Suivant les conseils du gouvernement qui incitait à limiter ses déplacements en raison de la canicule, j’ai décidé de rejoindre les rangs des 29 % de Français qui pratiquent, selon l’Ifop, le télétravail de manière occasionnelle.
© Daria Shevtsova/PexelsS’il y a bien un avantage au télétravail, c’est bien celui de reprendre le pouvoir sur son agenda. L’expérience commence donc, dès la veille au soir, par un petit plaisir : ne pas mettre le réveil pour le lendemain. Pour la majorité des salariés y ayant recours, la pratique permet surtout d’éviter des trajets domicile/travail de plus en plus longs. Même si de mon côté, je n’économise qu’un quart d’heure de vélo, la journée commence avec le sentiment précieux d’avoir enfin le temps de prendre le temps. Seul le linge humide qui patiente dans la machine obscurcit le tableau. « Puisque tu restes à la maison, tu pourras l’étendre », m’a lancé ma compagne en partant.
La charge de travail quotidienne ayant été évaluée au préalable, et les rendez-vous téléphoniques déjà calés, je peux m’attarder sans culpabiliser sur le petit-déjeuner. Mais, à peine attelé à ma tache, c’est le couac. En ouvrant mon ordinateur personnel, je réalise que j’ai oublié de mettre en place le transfert de ma boîte mail professionnelle, que je mets d’ordinaire un point d’honneur à ne consulter que depuis le bureau. Premier coup de fil aux collègues donc, pour leur demander de me faire suivre d’éventuels courriels importants.

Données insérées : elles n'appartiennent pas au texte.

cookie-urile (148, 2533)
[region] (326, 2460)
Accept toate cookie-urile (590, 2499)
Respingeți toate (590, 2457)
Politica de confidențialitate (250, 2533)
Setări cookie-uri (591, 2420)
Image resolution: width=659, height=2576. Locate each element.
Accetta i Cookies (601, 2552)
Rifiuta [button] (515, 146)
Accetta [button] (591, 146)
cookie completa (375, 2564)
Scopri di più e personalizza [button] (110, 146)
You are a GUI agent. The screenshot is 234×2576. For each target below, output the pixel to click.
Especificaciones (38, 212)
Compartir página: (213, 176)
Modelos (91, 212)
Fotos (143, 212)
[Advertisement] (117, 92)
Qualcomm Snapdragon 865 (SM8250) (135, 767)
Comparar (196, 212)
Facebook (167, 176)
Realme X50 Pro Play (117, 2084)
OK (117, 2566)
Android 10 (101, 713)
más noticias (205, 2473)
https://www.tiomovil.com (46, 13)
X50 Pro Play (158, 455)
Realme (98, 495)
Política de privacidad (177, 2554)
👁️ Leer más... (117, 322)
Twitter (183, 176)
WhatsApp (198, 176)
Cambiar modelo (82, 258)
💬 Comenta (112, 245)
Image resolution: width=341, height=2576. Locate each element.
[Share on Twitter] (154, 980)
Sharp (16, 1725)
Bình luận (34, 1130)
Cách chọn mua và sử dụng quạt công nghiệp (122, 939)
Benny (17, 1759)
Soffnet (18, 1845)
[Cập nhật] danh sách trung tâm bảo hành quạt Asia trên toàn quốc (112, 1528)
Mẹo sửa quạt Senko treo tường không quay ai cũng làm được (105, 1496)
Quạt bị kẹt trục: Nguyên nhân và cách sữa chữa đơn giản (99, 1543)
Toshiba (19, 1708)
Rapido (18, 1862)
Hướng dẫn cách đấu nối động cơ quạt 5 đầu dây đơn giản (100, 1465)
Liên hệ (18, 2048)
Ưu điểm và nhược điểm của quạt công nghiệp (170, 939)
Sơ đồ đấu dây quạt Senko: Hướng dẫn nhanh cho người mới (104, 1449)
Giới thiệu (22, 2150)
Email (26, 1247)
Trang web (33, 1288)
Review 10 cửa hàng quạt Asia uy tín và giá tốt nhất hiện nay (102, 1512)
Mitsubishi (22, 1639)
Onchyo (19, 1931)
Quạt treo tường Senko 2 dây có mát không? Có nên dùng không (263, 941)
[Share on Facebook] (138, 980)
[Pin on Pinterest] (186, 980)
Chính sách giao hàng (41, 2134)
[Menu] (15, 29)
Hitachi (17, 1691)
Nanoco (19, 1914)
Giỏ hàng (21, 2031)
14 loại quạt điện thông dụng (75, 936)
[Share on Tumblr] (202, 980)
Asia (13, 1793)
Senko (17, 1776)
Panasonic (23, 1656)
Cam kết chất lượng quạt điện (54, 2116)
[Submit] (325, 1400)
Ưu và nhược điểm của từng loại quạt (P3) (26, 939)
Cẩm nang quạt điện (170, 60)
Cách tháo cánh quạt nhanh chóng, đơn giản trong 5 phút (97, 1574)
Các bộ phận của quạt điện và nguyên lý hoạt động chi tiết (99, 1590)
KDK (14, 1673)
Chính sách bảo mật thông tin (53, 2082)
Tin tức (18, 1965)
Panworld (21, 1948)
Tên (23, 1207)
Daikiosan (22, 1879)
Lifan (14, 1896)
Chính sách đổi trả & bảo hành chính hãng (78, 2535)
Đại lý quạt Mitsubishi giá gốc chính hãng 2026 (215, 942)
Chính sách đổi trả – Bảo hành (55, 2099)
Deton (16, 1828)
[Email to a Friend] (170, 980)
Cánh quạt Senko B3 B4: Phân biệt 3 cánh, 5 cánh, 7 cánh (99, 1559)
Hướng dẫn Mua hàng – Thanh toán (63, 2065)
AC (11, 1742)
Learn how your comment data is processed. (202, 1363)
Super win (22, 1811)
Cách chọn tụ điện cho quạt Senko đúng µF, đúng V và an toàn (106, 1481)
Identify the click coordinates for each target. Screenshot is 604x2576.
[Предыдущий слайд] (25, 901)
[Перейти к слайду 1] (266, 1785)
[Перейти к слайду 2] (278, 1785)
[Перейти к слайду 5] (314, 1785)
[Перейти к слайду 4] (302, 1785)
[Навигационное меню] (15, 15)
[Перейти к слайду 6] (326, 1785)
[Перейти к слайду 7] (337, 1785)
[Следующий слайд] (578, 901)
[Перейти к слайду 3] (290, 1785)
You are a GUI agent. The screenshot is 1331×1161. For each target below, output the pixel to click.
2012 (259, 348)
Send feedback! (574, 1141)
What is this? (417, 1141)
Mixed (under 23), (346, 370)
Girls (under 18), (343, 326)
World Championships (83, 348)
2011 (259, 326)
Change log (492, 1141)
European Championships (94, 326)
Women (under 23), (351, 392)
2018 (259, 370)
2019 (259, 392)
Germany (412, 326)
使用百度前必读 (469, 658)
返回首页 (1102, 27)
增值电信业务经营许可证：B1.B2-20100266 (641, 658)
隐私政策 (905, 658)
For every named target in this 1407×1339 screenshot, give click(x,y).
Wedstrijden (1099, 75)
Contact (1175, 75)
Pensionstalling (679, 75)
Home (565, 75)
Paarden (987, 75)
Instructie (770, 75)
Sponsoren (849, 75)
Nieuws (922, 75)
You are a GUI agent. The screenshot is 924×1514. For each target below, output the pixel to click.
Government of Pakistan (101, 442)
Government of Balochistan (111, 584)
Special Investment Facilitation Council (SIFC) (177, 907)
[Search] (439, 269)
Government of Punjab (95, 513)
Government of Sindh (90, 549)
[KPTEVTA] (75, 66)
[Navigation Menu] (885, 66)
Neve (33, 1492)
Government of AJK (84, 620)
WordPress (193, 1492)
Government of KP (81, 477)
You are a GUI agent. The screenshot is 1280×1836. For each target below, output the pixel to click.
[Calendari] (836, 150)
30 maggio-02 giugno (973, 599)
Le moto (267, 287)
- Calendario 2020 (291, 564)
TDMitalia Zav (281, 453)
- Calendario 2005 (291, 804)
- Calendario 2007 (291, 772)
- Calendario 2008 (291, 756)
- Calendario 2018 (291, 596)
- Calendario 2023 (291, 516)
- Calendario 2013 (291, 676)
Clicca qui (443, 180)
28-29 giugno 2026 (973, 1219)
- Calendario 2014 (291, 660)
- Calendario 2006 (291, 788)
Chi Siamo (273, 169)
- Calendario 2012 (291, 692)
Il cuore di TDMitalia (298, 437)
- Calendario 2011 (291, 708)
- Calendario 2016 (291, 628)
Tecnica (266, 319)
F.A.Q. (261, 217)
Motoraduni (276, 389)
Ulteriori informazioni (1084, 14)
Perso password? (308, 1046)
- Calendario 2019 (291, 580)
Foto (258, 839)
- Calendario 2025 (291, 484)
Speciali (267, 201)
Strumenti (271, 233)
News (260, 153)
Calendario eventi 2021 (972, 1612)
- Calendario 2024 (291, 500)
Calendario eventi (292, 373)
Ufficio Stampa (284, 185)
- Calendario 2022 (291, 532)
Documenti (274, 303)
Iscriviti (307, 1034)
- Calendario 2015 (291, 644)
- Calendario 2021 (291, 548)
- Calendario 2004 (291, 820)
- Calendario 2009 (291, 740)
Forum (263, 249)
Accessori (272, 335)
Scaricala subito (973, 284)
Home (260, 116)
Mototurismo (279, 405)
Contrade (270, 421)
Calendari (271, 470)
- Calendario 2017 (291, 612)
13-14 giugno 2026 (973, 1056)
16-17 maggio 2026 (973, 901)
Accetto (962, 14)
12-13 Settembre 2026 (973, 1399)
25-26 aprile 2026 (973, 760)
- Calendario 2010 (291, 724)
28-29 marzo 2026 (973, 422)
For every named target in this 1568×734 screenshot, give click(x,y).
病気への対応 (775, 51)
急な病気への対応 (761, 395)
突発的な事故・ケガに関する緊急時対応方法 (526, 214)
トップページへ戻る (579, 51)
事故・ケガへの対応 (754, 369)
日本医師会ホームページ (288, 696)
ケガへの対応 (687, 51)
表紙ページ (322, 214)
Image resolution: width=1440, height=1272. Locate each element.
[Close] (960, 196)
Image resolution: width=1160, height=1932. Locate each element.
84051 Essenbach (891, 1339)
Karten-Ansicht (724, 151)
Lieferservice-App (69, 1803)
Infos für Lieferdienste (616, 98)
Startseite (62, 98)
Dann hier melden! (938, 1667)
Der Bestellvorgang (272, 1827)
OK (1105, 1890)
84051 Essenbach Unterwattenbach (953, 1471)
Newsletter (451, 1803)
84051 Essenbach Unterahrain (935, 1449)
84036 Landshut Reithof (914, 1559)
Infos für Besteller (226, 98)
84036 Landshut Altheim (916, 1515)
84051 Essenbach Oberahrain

Après une matinée finalement plutôt efficace et une vraie pause déjeuner, je succombe aux appels du canapé, une bonne BD entre les mains. Au moment où celle-ci commence à me glisser des doigts, je me ressaisis héroïquement. Il ne faudrait pas donner du grain à moudre à cette idée encore très ancrée en France qu’un employé doit être surveillé pour être productif. Le télétravail reposant sur la confiance, mieux vaut garder celle de son employeur si l’on souhaite réitérer l’expérience.
Alors que je suis dans la dernière ligne droite de l’article du jour, ma petite famille est de retour au foyer. Pris dans une embuscade impliquant cowboys et indiens, je dois m’isoler pour mettre la touche finale au papier et tout envoyer en temps et en heure. Le stress commence à monter. Et ce n’est pas fini. Tout en donnant le bain à mon fils, je réponds à l’appel de ma rédactrice à chef qui souhaite avoir des précisions sur mon travail. La sacrosainte frontière entre vie professionnelle et vie de famille commence déjà à se fissurer.
Briser la routine, se délester des conventions sociales inhérentes au monde de l’entreprise, le télétravail procure un sentiment de liberté salutaire. À condition d’une rigueur et d’une organisation sans faille. Tant professionnellement, via une adhésion indispensable de sa hiérarchie et de ses collègues, qu’au niveau personnel. Actuellement, seulement 6 % des télétravailleurs le font de manière contractualisée. Mon activité, dans laquelle les échanges permanents et la réactivité sont indispensable, n’est pas forcément la plus adaptée à l’exercice. Mais si le principal problème évoqué par les télétravailleurs, selon une étude de Malakoff Médéric, est le risque de perte de lien social, une journée de solitude de temps à autre s’apprécie d’autant plus lorsque l’on est bien entouré au quotidien.